(Problem to work on) Copy out every line of the records from the line with "Verfügbarkeit (616, 96)" to the line with "Riyadh (443, 1326)", both included, and shift each coordinate in the answers up by 101.

(Exercise inputs)
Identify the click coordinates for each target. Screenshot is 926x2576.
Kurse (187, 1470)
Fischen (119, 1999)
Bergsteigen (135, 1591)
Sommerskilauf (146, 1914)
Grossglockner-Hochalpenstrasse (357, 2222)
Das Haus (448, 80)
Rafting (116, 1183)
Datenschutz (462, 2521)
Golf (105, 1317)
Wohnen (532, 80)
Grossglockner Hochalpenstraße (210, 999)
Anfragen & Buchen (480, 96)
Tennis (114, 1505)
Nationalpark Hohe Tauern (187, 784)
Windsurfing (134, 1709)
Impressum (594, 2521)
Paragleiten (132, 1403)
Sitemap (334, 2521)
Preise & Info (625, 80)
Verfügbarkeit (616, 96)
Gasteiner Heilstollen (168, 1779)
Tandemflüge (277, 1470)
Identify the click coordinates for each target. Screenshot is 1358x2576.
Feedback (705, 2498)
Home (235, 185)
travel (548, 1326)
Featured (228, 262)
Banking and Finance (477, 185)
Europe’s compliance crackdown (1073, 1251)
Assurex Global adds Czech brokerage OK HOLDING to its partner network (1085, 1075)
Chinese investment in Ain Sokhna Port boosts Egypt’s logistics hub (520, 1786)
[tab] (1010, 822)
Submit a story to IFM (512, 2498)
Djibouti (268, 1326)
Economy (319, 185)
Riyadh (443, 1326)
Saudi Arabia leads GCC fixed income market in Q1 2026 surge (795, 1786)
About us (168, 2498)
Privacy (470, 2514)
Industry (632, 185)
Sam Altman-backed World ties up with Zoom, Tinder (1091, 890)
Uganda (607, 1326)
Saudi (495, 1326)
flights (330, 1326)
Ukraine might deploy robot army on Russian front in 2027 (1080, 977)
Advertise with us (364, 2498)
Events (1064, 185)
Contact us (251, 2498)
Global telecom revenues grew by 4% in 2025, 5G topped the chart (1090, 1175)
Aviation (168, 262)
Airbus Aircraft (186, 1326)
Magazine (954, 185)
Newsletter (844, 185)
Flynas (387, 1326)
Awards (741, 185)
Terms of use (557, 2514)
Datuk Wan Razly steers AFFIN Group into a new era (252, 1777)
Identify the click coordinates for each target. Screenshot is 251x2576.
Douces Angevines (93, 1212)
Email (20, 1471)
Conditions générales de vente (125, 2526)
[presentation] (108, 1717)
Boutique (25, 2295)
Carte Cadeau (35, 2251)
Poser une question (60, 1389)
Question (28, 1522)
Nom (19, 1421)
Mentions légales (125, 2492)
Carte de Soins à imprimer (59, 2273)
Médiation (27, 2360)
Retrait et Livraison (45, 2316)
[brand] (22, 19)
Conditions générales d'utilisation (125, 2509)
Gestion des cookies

(Complete answer)
Verfügbarkeit (717, 197)
Gasteiner Heilstollen (269, 1880)
Tandemflüge (378, 1571)
Identify the click coordinates for each target. Screenshot is 1358x2576.
Feedback (806, 2599)
Home (336, 286)
travel (649, 1427)
Featured (329, 363)
Banking and Finance (578, 286)
Europe’s compliance crackdown (1174, 1352)
Assurex Global adds Czech brokerage OK HOLDING to its partner network (1186, 1176)
Chinese investment in Ain Sokhna Port boosts Egypt’s logistics hub (621, 1887)
[tab] (1111, 923)
Submit a story to IFM (613, 2599)
Djibouti (369, 1427)
Economy (420, 286)
Riyadh (544, 1427)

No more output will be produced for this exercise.